In the Bali volcano report, copy the part from "Massive columns of" to "to 10 kilometers." and swap "kilometers" for "km".

QUOTED PASSAGE |
━━━━

A rumbling volcano on Bali could erupt at any moment, authorities warned Monday as they raised alert levels to maximum, accelerated a mass evacuation and closed the main airport, leaving thousands of tourists stranded on the Indonesian resort island.
Massive columns of thick grey smoke that have been belching from Mount Agung since last week have now begun shooting more than three kilometers into the sky, forcing hundreds of flights to be grounded.
Some 40,000 frightened people have fled their homes around the volcano but as many as 100,000 will likely be forced to leave, disaster agency officials said, after raising the alert to its highest level.
The exclusion zone around Agung, which is 75 kilometers from the beachside tourist hub of Kuta, has also been widened to 10 kilometers.
Makeshift tents and community centers filled up Monday as nearly two dozen villages were emptied of their inhabitants, including farmers reluctant to leave precious livestock behind.

━━━━

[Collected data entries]
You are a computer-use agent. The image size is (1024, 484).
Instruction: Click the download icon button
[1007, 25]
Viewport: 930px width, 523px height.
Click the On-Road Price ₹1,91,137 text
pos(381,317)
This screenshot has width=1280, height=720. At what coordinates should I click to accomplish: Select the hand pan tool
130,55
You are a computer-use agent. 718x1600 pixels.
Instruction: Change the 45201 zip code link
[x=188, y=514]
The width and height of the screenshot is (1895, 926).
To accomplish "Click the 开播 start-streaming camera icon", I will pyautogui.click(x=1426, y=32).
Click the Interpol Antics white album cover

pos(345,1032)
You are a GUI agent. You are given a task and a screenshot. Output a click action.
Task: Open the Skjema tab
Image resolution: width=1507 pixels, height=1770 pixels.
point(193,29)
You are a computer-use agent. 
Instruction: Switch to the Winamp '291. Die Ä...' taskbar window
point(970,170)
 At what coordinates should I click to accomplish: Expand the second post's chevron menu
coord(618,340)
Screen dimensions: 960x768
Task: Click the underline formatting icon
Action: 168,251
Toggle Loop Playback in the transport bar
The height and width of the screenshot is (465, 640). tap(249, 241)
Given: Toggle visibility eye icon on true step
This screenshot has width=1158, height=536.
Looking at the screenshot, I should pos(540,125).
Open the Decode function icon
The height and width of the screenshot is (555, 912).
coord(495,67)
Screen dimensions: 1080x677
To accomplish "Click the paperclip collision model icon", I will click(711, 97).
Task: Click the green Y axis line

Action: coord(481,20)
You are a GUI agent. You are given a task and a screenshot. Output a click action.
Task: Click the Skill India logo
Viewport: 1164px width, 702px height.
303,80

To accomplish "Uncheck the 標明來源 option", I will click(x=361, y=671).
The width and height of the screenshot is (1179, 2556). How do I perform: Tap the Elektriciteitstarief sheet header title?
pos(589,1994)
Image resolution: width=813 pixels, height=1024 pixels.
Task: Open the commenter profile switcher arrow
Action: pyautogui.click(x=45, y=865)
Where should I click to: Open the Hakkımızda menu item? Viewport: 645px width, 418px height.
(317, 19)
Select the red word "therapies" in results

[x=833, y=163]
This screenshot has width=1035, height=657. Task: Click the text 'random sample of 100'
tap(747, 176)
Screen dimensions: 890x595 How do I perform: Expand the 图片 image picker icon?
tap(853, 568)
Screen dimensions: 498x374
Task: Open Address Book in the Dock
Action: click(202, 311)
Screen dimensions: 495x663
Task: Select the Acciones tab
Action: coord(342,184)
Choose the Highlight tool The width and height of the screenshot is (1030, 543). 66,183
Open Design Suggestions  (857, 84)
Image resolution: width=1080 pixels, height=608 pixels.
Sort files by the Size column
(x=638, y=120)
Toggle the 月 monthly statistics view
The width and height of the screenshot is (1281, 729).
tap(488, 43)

━━━━

EXERCISE ANSWER |
Massive columns of thick grey smoke that have been belching from Mount Agung since last week have now begun shooting more than three km into the sky, forcing hundreds of flights to be grounded.
Some 40,000 frightened people have fled their homes around the volcano but as many as 100,000 will likely be forced to leave, disaster agency officials said, after raising the alert to its highest level.
The exclusion zone around Agung, which is 75 km from the beachside tourist hub of Kuta, has also been widened to 10 km.